- **To do**: Print the items verbatim, starting at the line that contains "Heavy Automotive (179, 958)" and ending with the last item.

- **Records for the task**:
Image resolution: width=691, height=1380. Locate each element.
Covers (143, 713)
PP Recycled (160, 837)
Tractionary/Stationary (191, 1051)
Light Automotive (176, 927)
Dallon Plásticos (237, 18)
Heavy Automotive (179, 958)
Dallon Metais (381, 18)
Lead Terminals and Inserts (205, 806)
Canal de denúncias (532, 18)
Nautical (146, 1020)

- **Answer for this exercise**:
Heavy Automotive (179, 958)
Dallon Metais (381, 18)
Lead Terminals and Inserts (205, 806)
Canal de denúncias (532, 18)
Nautical (146, 1020)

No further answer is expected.